Delitos contra la libertad e indemnidad sexuales. Validez y eficacia probatoria de la declaración testifical de las menores afectadas. Informe pericial tras la aplicación de la técnica SVA (análisis de la validez de la declaración). Este tipo de pruebas, como pericias que son, consisten en la emisión de pareceres técnicos por parte de quienes tienen una especial preparación para ello, sobre datos obtenidos a través de la exploración de las menores y analizados a partir de sus propios conocimientos empíricos y el auxilio de las técnicas propias de su disciplina.

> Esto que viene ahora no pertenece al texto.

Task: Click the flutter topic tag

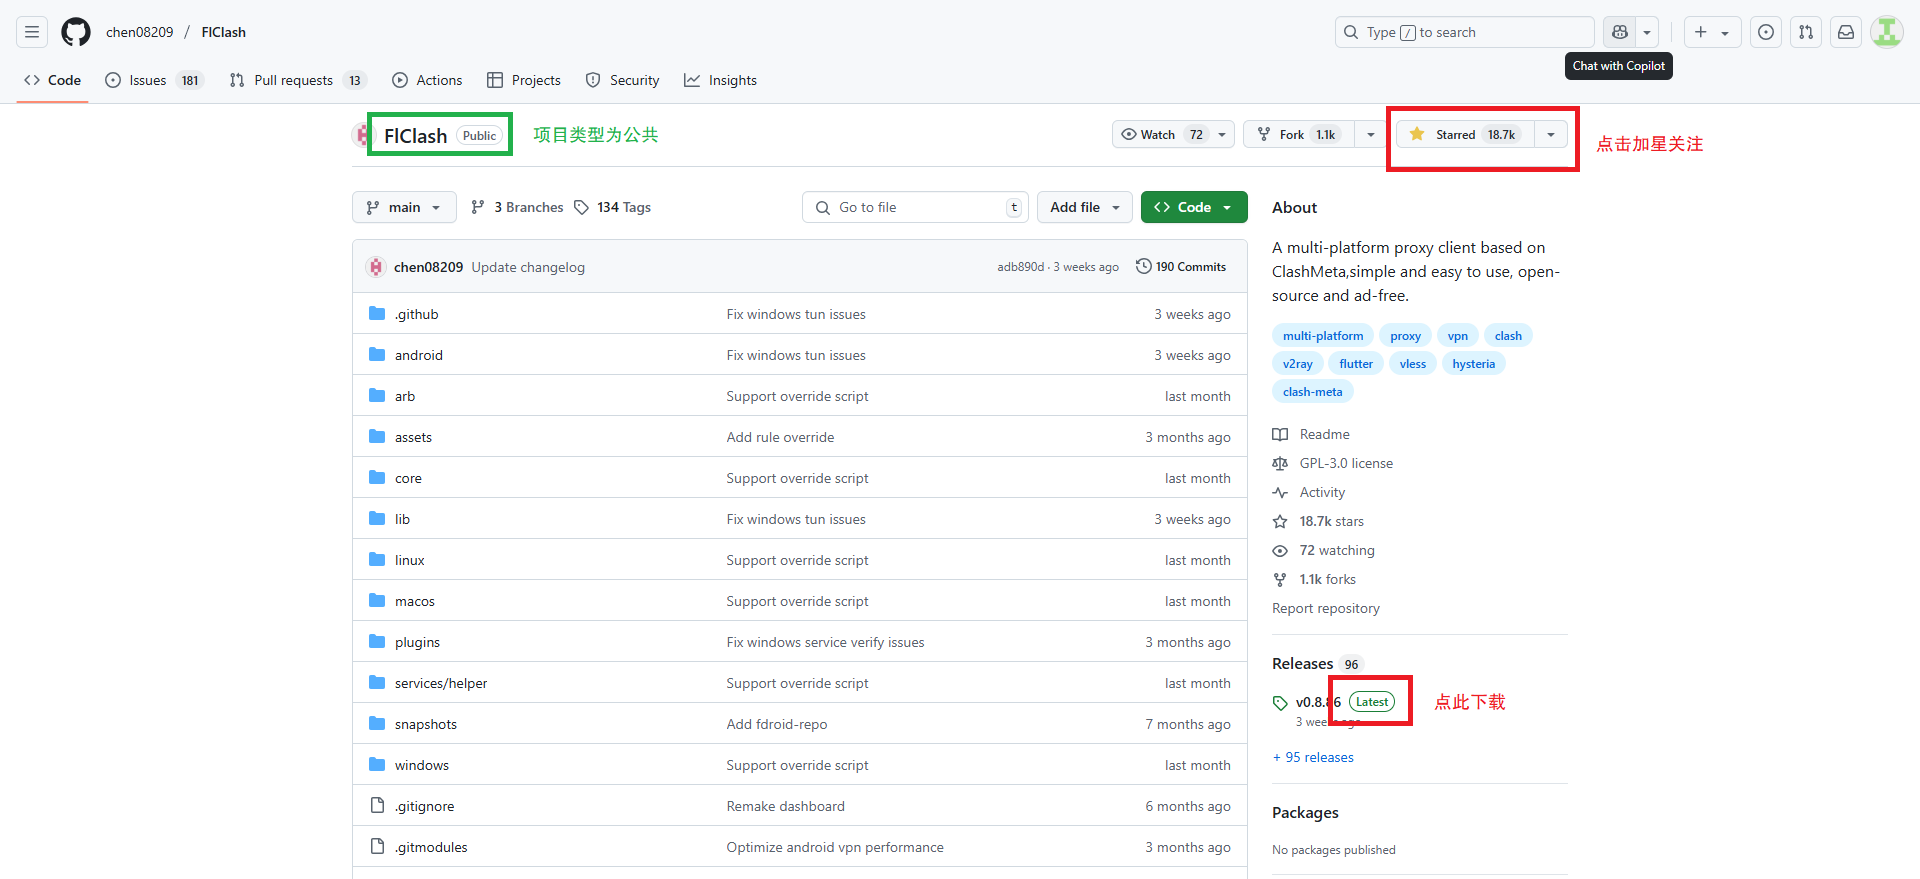Action: [x=1356, y=364]
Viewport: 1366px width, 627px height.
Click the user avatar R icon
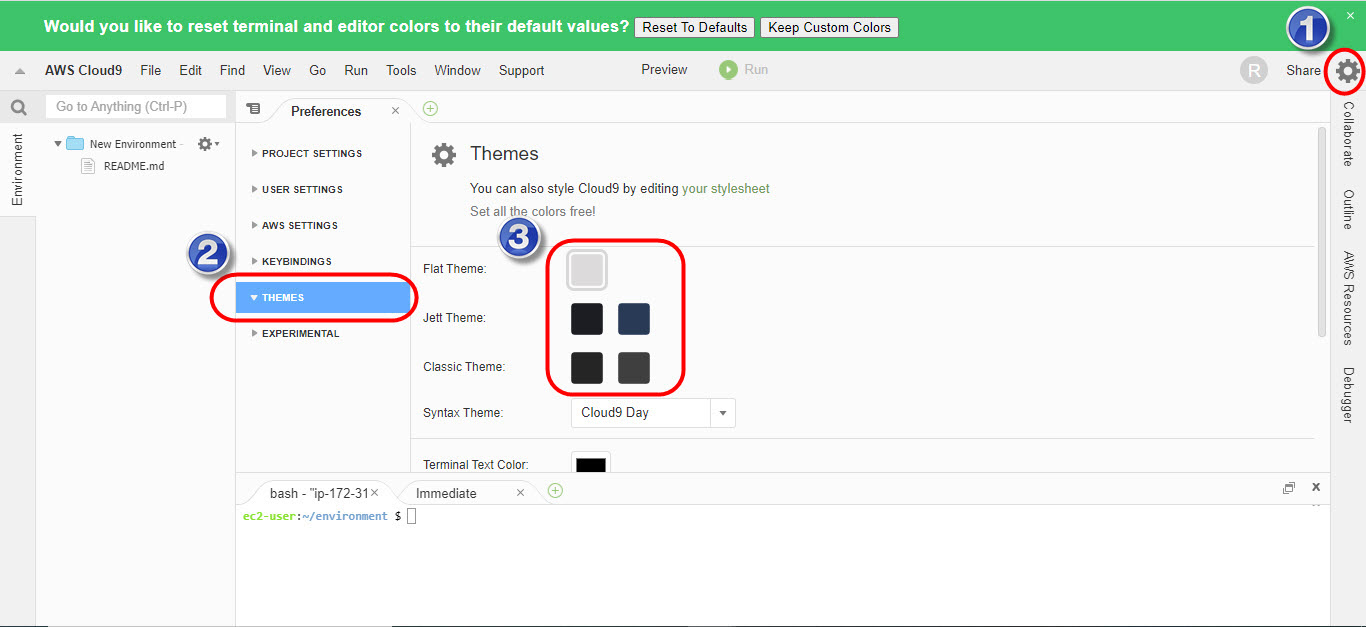tap(1253, 70)
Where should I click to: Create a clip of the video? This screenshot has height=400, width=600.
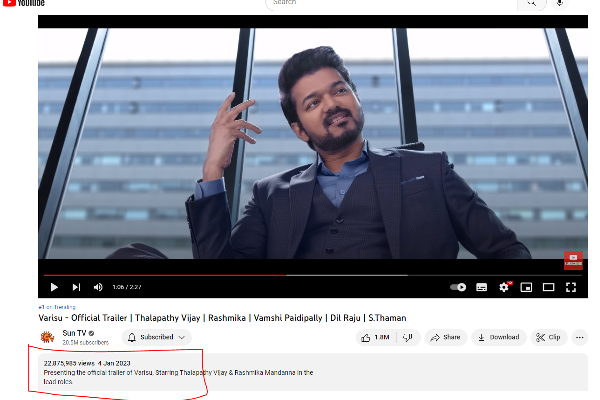pos(549,337)
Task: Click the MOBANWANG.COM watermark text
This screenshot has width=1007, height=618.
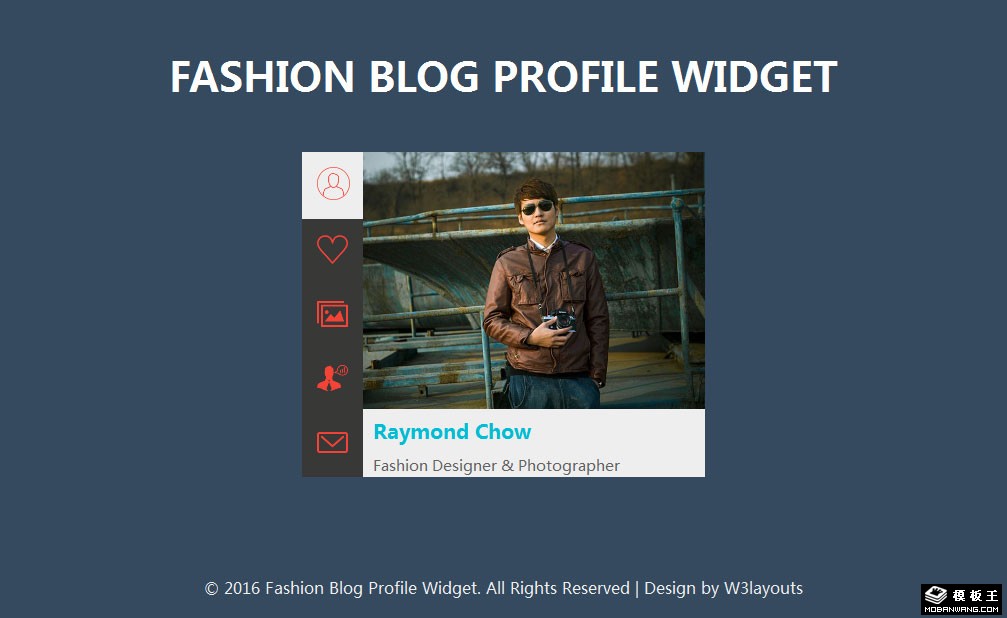Action: click(961, 609)

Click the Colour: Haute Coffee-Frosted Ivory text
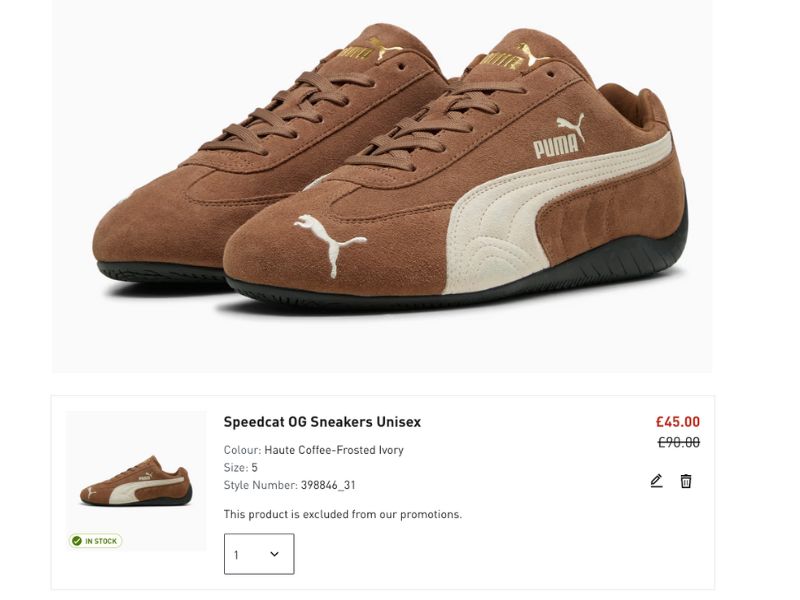point(313,450)
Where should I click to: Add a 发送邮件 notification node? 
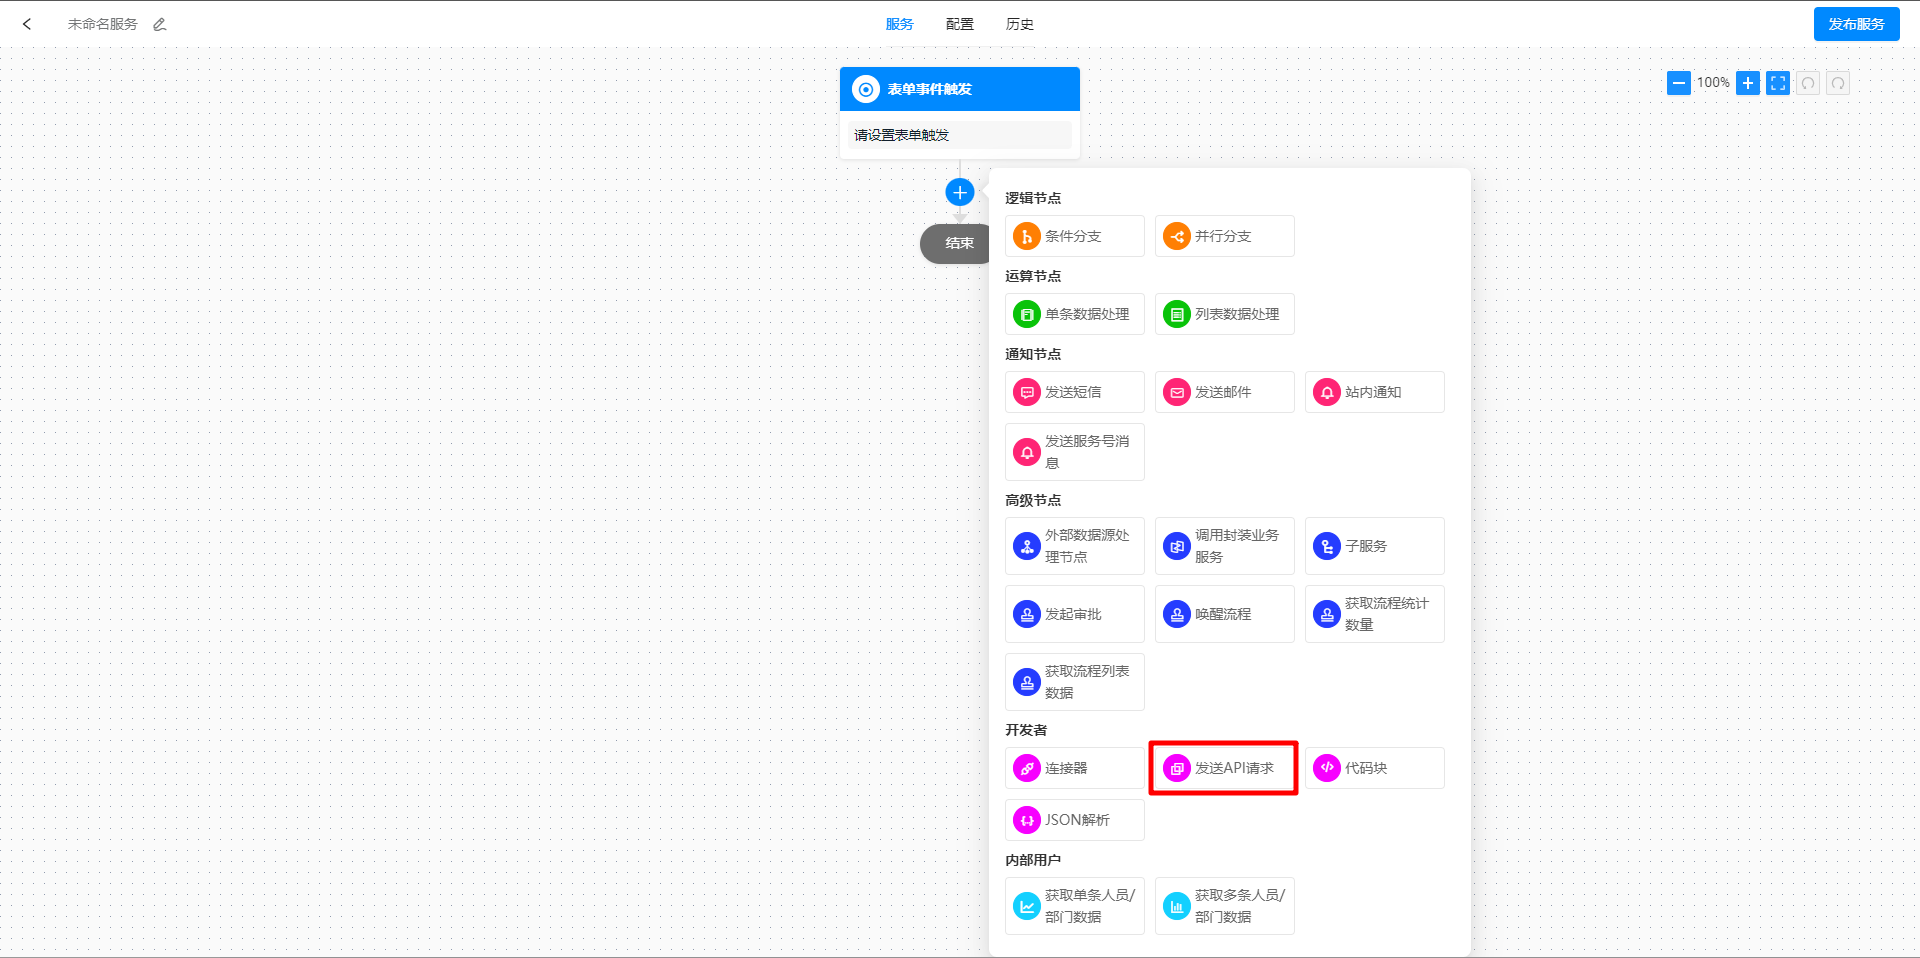(x=1224, y=392)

Dado su objeto, constituyen una herramienta que auxilia al Tribunal en la función valorativa que le corresponde, aunque no la suplen y carecen de efecto corroborador, salvo que constaten la presencia de una sintomatología sugerente de la realidad del hecho objeto de prueba.

Sentencia del Tribunal Supremo de 22 de julio de 2016 (D. Ana María Ferrer García).

[Ver esta resolución completa en Tirant On Line Premium. http://www.tirantonline.com/tol]
TERCERO.- La prueba de cargo en relación a los hechos se ha centrado en la declaración testifical de las menores afectadas, lo que es habitual en los delitos contra la libertad e indemnidad sexuales. Son conductas delictivas respecto a las que, debido al componente personalista que presentan y los espacios de intimidad en que se suelen perpetrar, no es fácil que exista la posibilidad de contar con otras pruebas personales distintas para acreditar el núcleo del hecho delictivo. Por lo tanto ha de partirse del análisis del testimonio de la persona que figura como víctima, sin perjuicio de complementarlo con otros datos probatorios accesorios que lo corroboren o desdigan (SSTS 61/2014 de 3 de febrero o 274/2015 de 30 de abril, entre otras).
En definitiva se trata de prueba testifical cuya credibilidad, como explicó la STS 526/2014 de 18 de junio, corresponde valorarla en principio al órgano de enjuiciamiento, mientras que al Tribunal de casación le compete el control de la valoración realizada por el Tribunal de instancia, en lo que concierne a su racionalidad en función de los parámetros de la lógica, la ciencia y la experiencia.
Para verificar la estructura racional del proceso valorativo de la declaración testifical de la víctima, la jurisprudencia de esta Sala ha establecido ciertas notas o parámetros que, sin constituir cada una de ellas un requisito o exigencia necesaria para la validez del testimonio, coadyuvan a su valoración. La lógica, la ciencia y la experiencia nos indican que la ausencia de estos requisitos determina la insuficiencia probatoria del testimonio, privándole de la aptitud necesaria para generar certidumbre.
Estos parámetros consisten en el análisis del testimonio desde la perspectiva de su credibilidad subjetiva, de su credibilidad objetiva y de la persistencia en la incriminación. Los mismos constituyen una garantía del derecho constitucional a la presunción de inocencia. Frente a una prueba única, que procede además de la parte denunciante, dicha presunción esencial solo puede quedar desvirtuada cuando la referida declaración supera los criterios racionales de valoración que le otorguen la consistencia necesaria para proporcionar, desde el punto de vista objetivo, una convicción ausente de toda duda racional sobre la responsabilidad del acusado.
La deficiencia en uno de los parámetros no invalida la declaración, y puede compensarse con un reforzamiento en otro, pero cuando la declaración constituye la única prueba de cargo, una deficiente superación de los tres parámetros de contraste impide que la declaración inculpatoria pueda ser apta por sí misma para desvirtuar la presunción de inocencia, pues carece de la idoneidad necesaria para generar certidumbre.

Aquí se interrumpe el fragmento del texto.